» **Problem**
Render the data below as a JSON list of strings, one string per line, skipping blank lines and leaving out the images.

» **Available records**
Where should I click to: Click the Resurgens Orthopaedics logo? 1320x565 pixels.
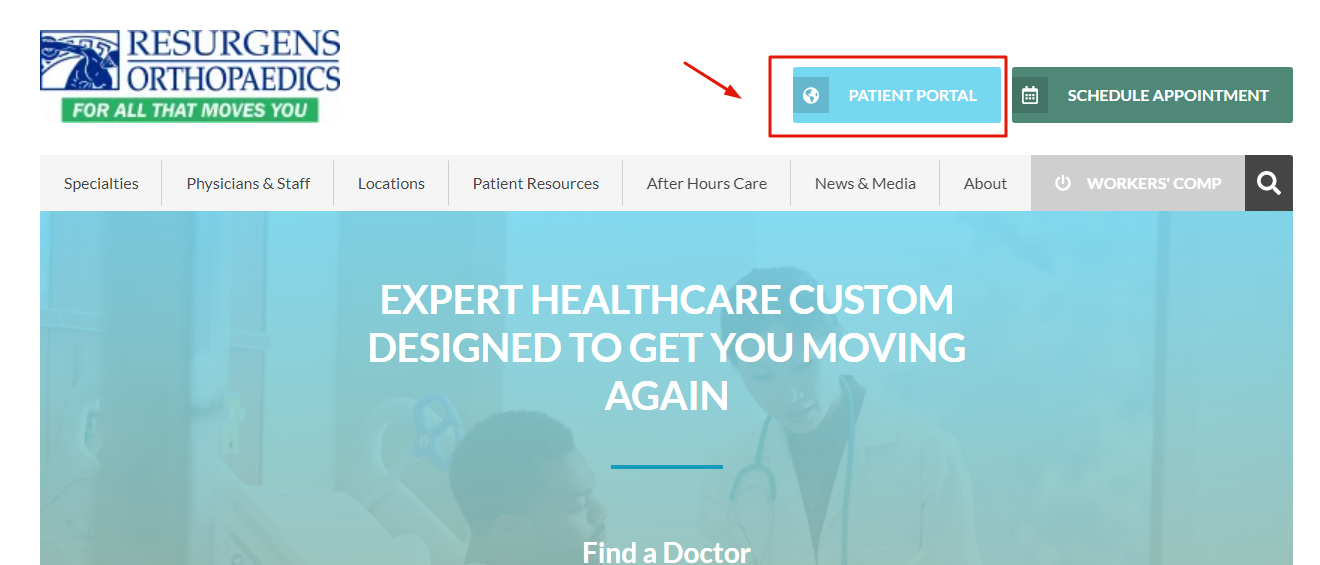(x=190, y=76)
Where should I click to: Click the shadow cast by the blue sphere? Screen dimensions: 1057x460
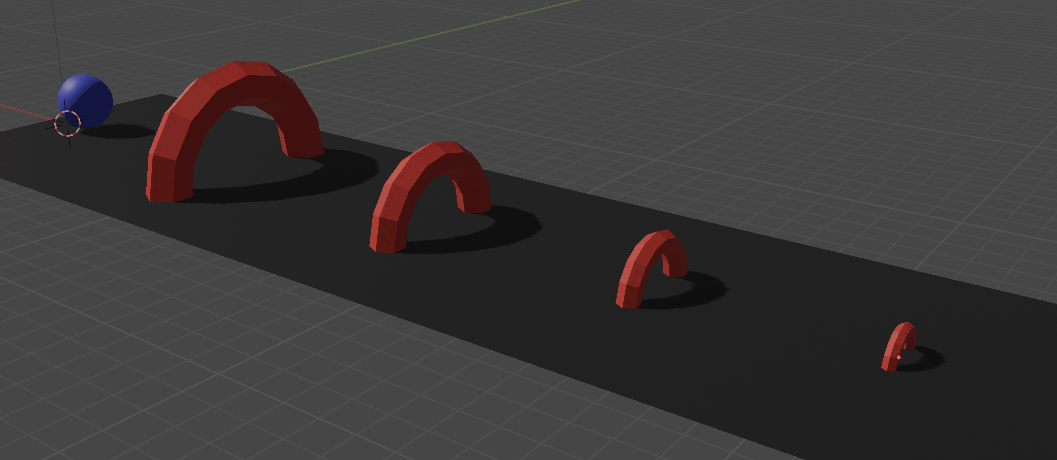(122, 131)
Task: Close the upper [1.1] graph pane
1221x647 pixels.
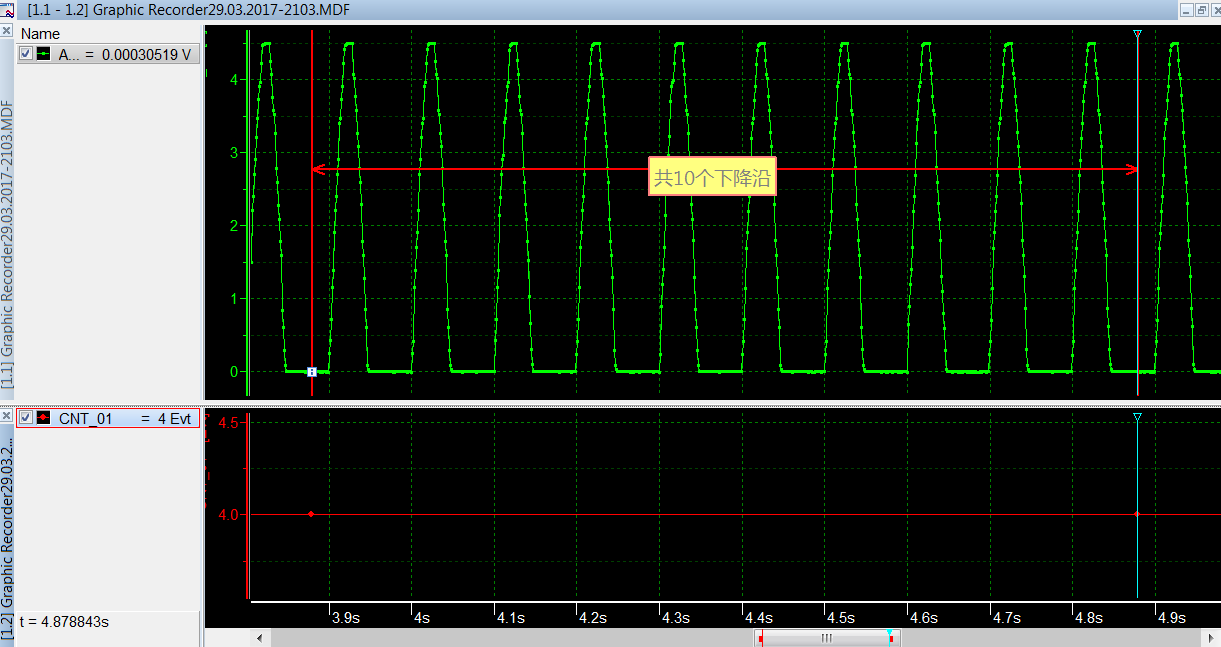Action: pos(6,32)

» **Solution to the problem**
[
  "Where should I click to: Click the Resurgens Orthopaedics logo? 1320x565 pixels.",
  "(x=190, y=76)",
  "Where should I click to: Click the shadow cast by the blue sphere? Screen dimensions: 1057x460",
  "(122, 131)",
  "Task: Close the upper [1.1] graph pane",
  "1221x647 pixels.",
  "Action: pos(6,32)"
]